Des PDG qui renoncent à leur rémunération pour donner l'exemple, d'autres qui le font après qu'on leur a tordu le bras... Au-delà de l'image ou de la morale, ces gestes spectaculaires nous parlent d'une réalité bien concrète. S'ils veulent que leur entreprise traverse la crise, les dirigeants devront savoir rassembler et mobiliser. Et ce n'est pas en se montrant insensibles aux difficultés vécues par le reste de la population qu'ils y parviendront.

Les patrons des trois grands constructeurs automobiles américains ont appris la leçon à la dure. Après s'être couverts de ridicule en prenant leur jet privé pour venir quêter à Washington, ils ont courbé l'échine et promis de travailler pour un salaire annuel d'un dollar si l'État accepte de renflouer leurs entreprises. Trop tard. S'ils avaient eux-mêmes proposé cette concession (et pris leurs voitures!) lors de leur première expédition dans la capitale américaine, ils se seraient attiré un peu de sympathie. Posé à retardement et sous pression, leur geste a plutôt eu des allures de capitulation. Ils n'en retirent aucun mérite. Aujourd'hui, l'opinion nord-américaine les juge presque aussi sévèrement que les banquiers. Ils auront bien du mal à convaincre les élus cette semaine.

 

Tout un contraste avec les décisions annoncées récemment dans deux grandes entreprises québécoises, Transat AT et GLV. Les cinq plus hauts dirigeants de Transat ont encaissé une baisse de rémunération (salaire et primes) de 29% pour l'exercice 2008. Quant au chef de la direction de GLV, Laurent Verreault, il a décidé de ne prendre qu'un dollar de salaire pour l'exercice 2010.

Évidemment, l'effet sur les résultats de fin d'année est limité. La différence, on l'aura compris, est ailleurs. C'est la différence entre un financier de Wall Street qui n'a pas encore compris le sens du mot indécence, et un patron qui vit sur la même planète que ses employés, ses clients et ses actionnaires.

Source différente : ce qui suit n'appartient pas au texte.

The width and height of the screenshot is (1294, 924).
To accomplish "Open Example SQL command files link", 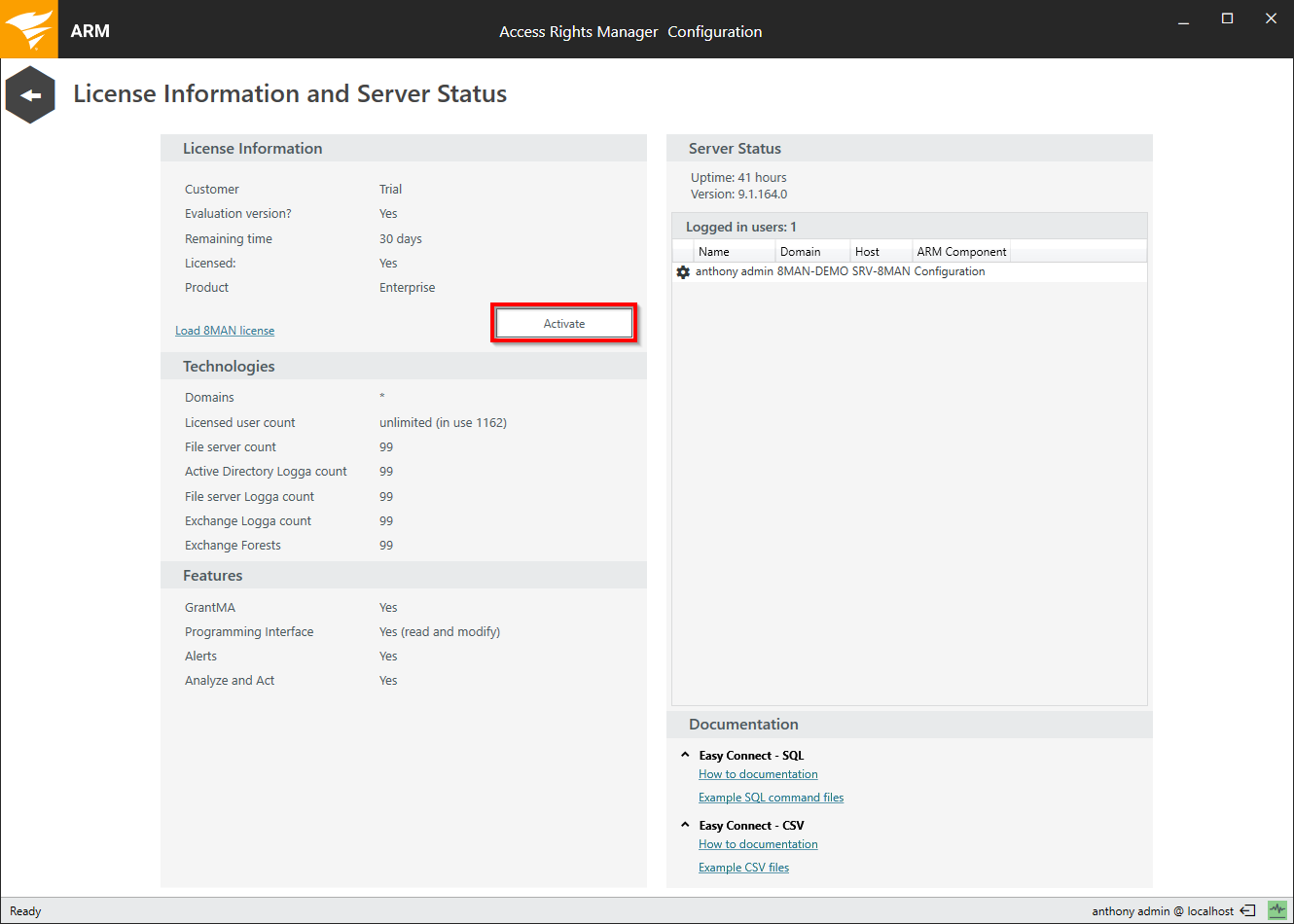I will (x=771, y=798).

Les années à venir ne seront pas faciles pour grand-monde. Plusieurs entreprises devront faire des choix pénibles: renoncer à des projets, geler les embauches, sabrer dans les dépenses, faire des mises à pied. En même temps, il sera plus important que jamais d'avoir des employés motivés, qui fournissent le maximum de qualité et d'efficacité. C'est aussi vrai dans une banque que dans une usine ou à bord d'un avion.

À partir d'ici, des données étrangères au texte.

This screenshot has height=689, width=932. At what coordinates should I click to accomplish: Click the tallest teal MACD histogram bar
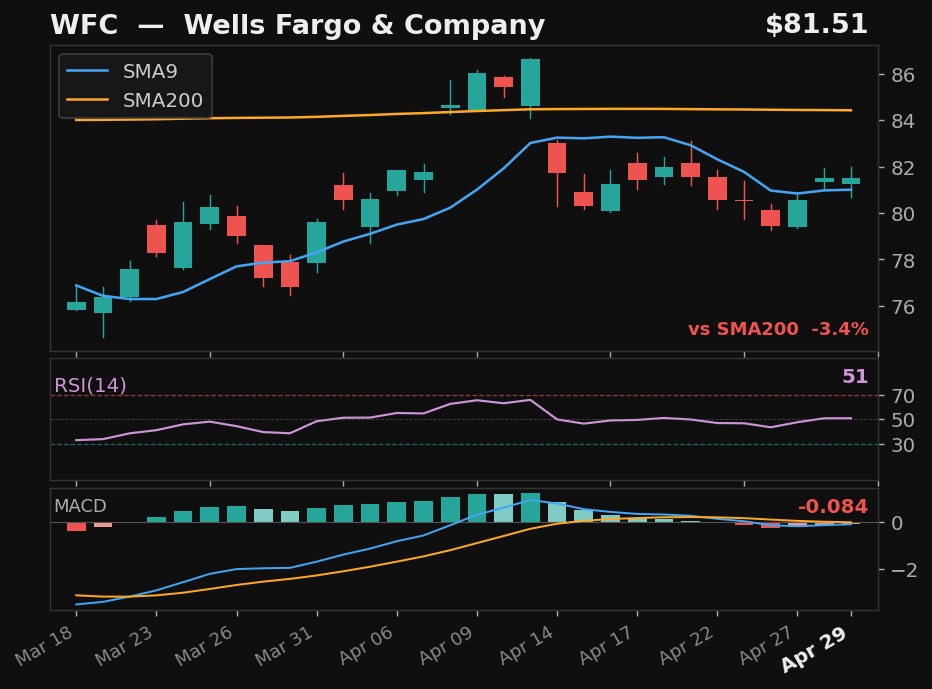click(x=531, y=505)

Les dirigeants qui comptent sur la menace du chômage pour inspirer une telle loyauté vont être déçus. La peur incite à adopter un profil bas, pas à faire preuve de jugement ou d'initiative. Mobiliser les troupes demeure, plus que jamais, la responsabilité du patron. Ceux qui alimentent le cynisme en exigeant une rémunération démesurée vont avoir bien de la difficulté à le faire.

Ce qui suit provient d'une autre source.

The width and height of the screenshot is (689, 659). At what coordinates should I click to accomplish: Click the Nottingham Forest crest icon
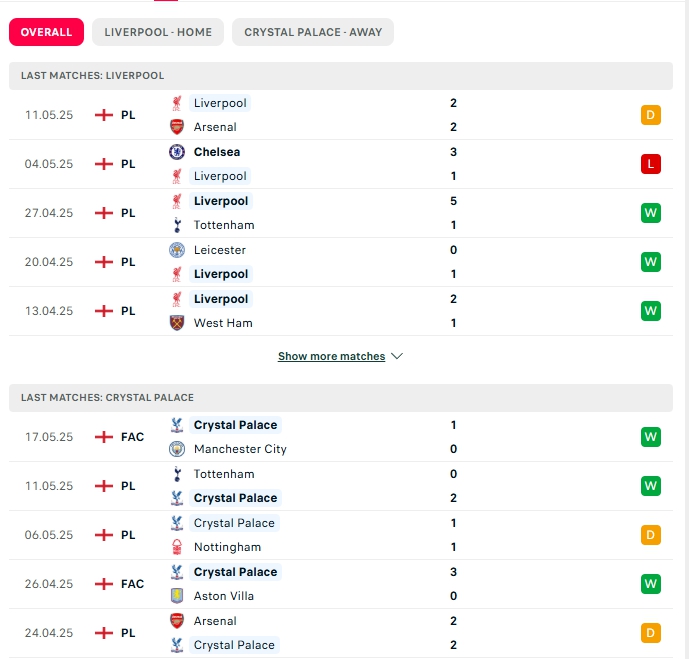177,547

Le monde a changé, du moins pour un temps. Les petits épargnants ont perdu des fortunes en Bourse, les consommateurs se serrent la ceinture et plusieurs travailleurs ont dû faire des concessions pour garder leur emploi. L'arrogance triomphante est de moins en moins bien tolérée. On ne s'attend pas à ce que tous les chefs d'entreprises renoncent à leur paye, loin de là. Mais ils devront, plus que jamais, être prêts à la justifier.